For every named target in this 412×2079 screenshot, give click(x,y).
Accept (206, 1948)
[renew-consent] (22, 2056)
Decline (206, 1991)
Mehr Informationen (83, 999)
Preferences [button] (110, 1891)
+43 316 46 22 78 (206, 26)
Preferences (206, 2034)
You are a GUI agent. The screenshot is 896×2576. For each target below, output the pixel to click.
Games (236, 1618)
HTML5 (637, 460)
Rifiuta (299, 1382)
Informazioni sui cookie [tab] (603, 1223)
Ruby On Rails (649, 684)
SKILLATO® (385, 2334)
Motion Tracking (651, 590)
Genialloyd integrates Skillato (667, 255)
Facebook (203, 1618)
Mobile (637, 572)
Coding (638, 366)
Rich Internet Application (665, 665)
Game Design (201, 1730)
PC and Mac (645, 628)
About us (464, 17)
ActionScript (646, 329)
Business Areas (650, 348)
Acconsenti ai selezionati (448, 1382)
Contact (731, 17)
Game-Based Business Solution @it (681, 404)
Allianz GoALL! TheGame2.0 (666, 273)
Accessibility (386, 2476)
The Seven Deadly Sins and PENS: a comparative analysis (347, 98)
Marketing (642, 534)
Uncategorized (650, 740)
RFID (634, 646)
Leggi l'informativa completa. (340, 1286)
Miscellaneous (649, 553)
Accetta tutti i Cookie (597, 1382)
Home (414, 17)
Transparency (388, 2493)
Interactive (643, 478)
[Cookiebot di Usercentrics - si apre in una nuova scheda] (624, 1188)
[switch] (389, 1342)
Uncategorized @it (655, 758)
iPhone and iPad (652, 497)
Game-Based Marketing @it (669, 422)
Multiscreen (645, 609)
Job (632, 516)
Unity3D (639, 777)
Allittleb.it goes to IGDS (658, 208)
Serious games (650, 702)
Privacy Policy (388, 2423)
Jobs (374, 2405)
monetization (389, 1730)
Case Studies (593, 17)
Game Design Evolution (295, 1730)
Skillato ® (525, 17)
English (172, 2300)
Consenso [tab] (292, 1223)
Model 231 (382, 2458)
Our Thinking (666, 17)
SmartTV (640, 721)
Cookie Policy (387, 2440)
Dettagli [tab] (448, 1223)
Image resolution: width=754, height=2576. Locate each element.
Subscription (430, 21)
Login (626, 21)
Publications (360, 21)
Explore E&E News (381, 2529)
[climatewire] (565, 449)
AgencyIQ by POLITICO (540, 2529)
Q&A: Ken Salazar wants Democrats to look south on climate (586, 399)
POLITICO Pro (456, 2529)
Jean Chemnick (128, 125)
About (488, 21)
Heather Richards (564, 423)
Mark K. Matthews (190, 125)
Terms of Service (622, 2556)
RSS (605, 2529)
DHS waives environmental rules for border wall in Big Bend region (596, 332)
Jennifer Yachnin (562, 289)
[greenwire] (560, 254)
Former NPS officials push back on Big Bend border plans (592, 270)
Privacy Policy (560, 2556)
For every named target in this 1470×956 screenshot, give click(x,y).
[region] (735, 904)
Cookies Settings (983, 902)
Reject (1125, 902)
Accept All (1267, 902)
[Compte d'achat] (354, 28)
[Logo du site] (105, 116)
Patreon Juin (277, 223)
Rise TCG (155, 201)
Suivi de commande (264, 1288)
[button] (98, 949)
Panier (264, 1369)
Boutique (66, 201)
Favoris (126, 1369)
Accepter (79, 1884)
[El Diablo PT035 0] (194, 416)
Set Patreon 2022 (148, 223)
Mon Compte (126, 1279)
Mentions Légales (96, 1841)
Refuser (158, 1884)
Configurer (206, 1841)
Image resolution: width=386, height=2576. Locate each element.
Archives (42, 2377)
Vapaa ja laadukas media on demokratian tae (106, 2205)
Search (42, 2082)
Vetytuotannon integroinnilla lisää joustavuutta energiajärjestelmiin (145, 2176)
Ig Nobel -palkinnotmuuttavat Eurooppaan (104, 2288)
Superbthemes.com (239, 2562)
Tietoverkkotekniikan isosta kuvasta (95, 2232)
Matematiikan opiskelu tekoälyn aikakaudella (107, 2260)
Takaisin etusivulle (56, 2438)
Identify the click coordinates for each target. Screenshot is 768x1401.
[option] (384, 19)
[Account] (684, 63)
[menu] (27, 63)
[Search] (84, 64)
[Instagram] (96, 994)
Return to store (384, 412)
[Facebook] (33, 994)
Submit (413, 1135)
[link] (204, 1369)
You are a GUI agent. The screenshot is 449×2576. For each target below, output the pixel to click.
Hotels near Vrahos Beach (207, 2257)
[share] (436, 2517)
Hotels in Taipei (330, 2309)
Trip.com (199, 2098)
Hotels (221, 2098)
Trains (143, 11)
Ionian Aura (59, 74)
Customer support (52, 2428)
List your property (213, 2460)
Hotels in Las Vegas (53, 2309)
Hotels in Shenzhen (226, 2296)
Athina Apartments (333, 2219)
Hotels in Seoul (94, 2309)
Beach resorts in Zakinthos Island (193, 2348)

▸ Prompt:
Output every line from the records, exactly as written.

▸ Answer below:
For every named target in this 412×2079 screenshot, give click(x,y).
Accept (206, 1948)
[renew-consent] (22, 2056)
Decline (206, 1991)
Mehr Informationen (83, 999)
Preferences [button] (110, 1891)
+43 316 46 22 78 (206, 26)
Preferences (206, 2034)
You are a GUI agent. The screenshot is 896×2576. For each target below, output the pixel to click.
Games (236, 1618)
HTML5 (637, 460)
Rifiuta (299, 1382)
Informazioni sui cookie [tab] (603, 1223)
Ruby On Rails (649, 684)
SKILLATO® (385, 2334)
Motion Tracking (651, 590)
Genialloyd integrates Skillato (667, 255)
Facebook (203, 1618)
Mobile (637, 572)
Coding (638, 366)
Rich Internet Application (665, 665)
Game Design (201, 1730)
PC and Mac (645, 628)
About us (464, 17)
ActionScript (646, 329)
Business Areas (650, 348)
Acconsenti ai selezionati (448, 1382)
Contact (731, 17)
Game-Based Business Solution @it (681, 404)
Allianz GoALL! TheGame2.0 (666, 273)
Accessibility (386, 2476)
The Seven Deadly Sins and PENS: a comparative analysis (347, 98)
Marketing (642, 534)
Uncategorized (650, 740)
RFID (634, 646)
Leggi l'informativa completa. (340, 1286)
Miscellaneous (649, 553)
Accetta tutti i Cookie (597, 1382)
Home (414, 17)
Transparency (388, 2493)
Interactive (643, 478)
[Cookiebot di Usercentrics - si apre in una nuova scheda] (624, 1188)
[switch] (389, 1342)
Uncategorized @it (655, 758)
iPhone and iPad (652, 497)
Game-Based Marketing @it (669, 422)
Multiscreen (645, 609)
Job (632, 516)
Unity3D (639, 777)
Allittleb.it goes to IGDS (658, 208)
Serious games (650, 702)
Privacy Policy (388, 2423)
Jobs (374, 2405)
monetization (389, 1730)
Case Studies (593, 17)
Game Design Evolution (295, 1730)
Skillato ® (525, 17)
English (172, 2300)
Consenso [tab] (292, 1223)
Model 231 (382, 2458)
Our Thinking (666, 17)
SmartTV (640, 721)
Cookie Policy (387, 2440)
Dettagli [tab] (448, 1223)
Image resolution: width=754, height=2576. Locate each element.
Subscription (430, 21)
Login (626, 21)
Publications (360, 21)
Explore E&E News (381, 2529)
[climatewire] (565, 449)
AgencyIQ by POLITICO (540, 2529)
Q&A: Ken Salazar wants Democrats to look south on climate (586, 399)
POLITICO Pro (456, 2529)
Jean Chemnick (128, 125)
About (488, 21)
Heather Richards (564, 423)
Mark K. Matthews (190, 125)
Terms of Service (622, 2556)
RSS (605, 2529)
DHS waives environmental rules for border wall in Big Bend region (596, 332)
Jennifer Yachnin (562, 289)
[greenwire] (560, 254)
Former NPS officials push back on Big Bend border plans (592, 270)
Privacy Policy (560, 2556)
For every named target in this 1470×956 screenshot, give click(x,y).
[region] (735, 904)
Cookies Settings (983, 902)
Reject (1125, 902)
Accept All (1267, 902)
[Compte d'achat] (354, 28)
[Logo du site] (105, 116)
Patreon Juin (277, 223)
Rise TCG (155, 201)
Suivi de commande (264, 1288)
[button] (98, 949)
Panier (264, 1369)
Boutique (66, 201)
Favoris (126, 1369)
Accepter (79, 1884)
[El Diablo PT035 0] (194, 416)
Set Patreon 2022 (148, 223)
Mon Compte (126, 1279)
Mentions Légales (96, 1841)
Refuser (158, 1884)
Configurer (206, 1841)
Image resolution: width=386, height=2576. Locate each element.
Archives (42, 2377)
Vapaa ja laadukas media on demokratian tae (106, 2205)
Search (42, 2082)
Vetytuotannon integroinnilla lisää joustavuutta energiajärjestelmiin (145, 2176)
Ig Nobel -palkinnotmuuttavat Eurooppaan (104, 2288)
Superbthemes.com (239, 2562)
Tietoverkkotekniikan isosta kuvasta (95, 2232)
Matematiikan opiskelu tekoälyn aikakaudella (107, 2260)
Takaisin etusivulle (56, 2438)
Identify the click coordinates for each target. Screenshot is 768x1401.
[option] (384, 19)
[Account] (684, 63)
[menu] (27, 63)
[Search] (84, 64)
[Instagram] (96, 994)
Return to store (384, 412)
[Facebook] (33, 994)
Submit (413, 1135)
[link] (204, 1369)
You are a GUI agent. The screenshot is 449×2576. For each target below, output the pixel to click.
Hotels near Vrahos Beach (207, 2257)
[share] (436, 2517)
Hotels in Taipei (330, 2309)
Trip.com (199, 2098)
Hotels (221, 2098)
Trains (143, 11)
Ionian Aura (59, 74)
Customer support (52, 2428)
List your property (213, 2460)
Hotels in Las Vegas (53, 2309)
Hotels in Shenzhen (226, 2296)
Athina Apartments (333, 2219)
Hotels in Seoul (94, 2309)
Beach resorts in Zakinthos Island (193, 2348)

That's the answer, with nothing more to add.